En cette époque trouble, notre raison peine à convaincre nombre d'entre nous de préserver la biodiversité. Les scientifiques sont en première ligne: ils nous dressent des rapports de plus en plus alarmants qui pourtant nous laissent en grande majorité sans réaction significative (décideurs comme électeurs), comme si la "sur-rationalisation" de notre façon de penser nous empêchait de ressentir la gravité de la situation. Certains s'efforcent d'afficher un prix aux "services" rendus par les écosystèmes, comme pour provoquer des stimulus dans notre réalité économique quotidienne, et compenser l'inhibition de notre affect envers l'environnement physique. Peine perdue car nous ne serons jamais en mesure d'anticiper toutes les conséquences des destructions de la nature, système bien trop complexe pour notre entendement.

Dans nombre de cultures, la Nature est considérée comme une mère. Au moment de prendre soin de sa mère, personne n'aurait l'idée d'évaluer les services qu'elle pourrait encore rendre. Les peuples autochtones survivants ont conservé cette sensibilité à la Nature (comme Daiara Tukano, militante indigène d’Amazonie). Apprenons à les écouter, ne les considérons plus comme des arriérés, car ils pourraient nous aider à retrouvons une morale qui nous engage à préserver la Nature pour ce qu'elle est, et non pour l'intérêt immédiat qu'on lui attribue.

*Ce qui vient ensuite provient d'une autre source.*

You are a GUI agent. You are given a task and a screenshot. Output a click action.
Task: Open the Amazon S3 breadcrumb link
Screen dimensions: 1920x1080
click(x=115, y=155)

Bien entendu, scientifiquement parlant, la nature est ce qu'elle est et n'a aucun avis sur l'humain (aucun avis tout court même). Ce qui est en jeu est notre façon d'être au monde. L'homme n'est pas une machine qui exécute des algorithmes et fonctionne de façon parfaitement logique et rationnelle. Il ne peut pas vivre sans émotion, sans sentiments. L'erreur serait de penser que la science et la raison permettraient à l'humain de l'affranchir des croyances et des mythes, de le faire fonctionner comme une machine. Dans la continuité des progrès scientifiques, nous nous sommes abstraits de mythes antérieurs, nous feignons de n'agir et de décider que de façon parfaitement rationnelle (tel un "homo economicus"), mais avons en fait construit de nouveaux mythes (comme l'illusion de toute puissance que nous conférerait les sciences et techniques).

Les mythes de "la mère Nature", sont un moyen qu'ont trouvé des sociétés humaines pour vivre en équilibre avec leur environnement immédiat. Il ne sont pas transposables directement à notre société, mais peuvent nous inspirer pour reconstruire un mode de pensée et une mythologie compatibles avec la réalité de notre époque (dont la science est une composante fondamentale) et l'impérieuse nécessité de trouver un équilibre avec la biosphère (ou la Nature, choisissez le mot qui vous convient le mieux !).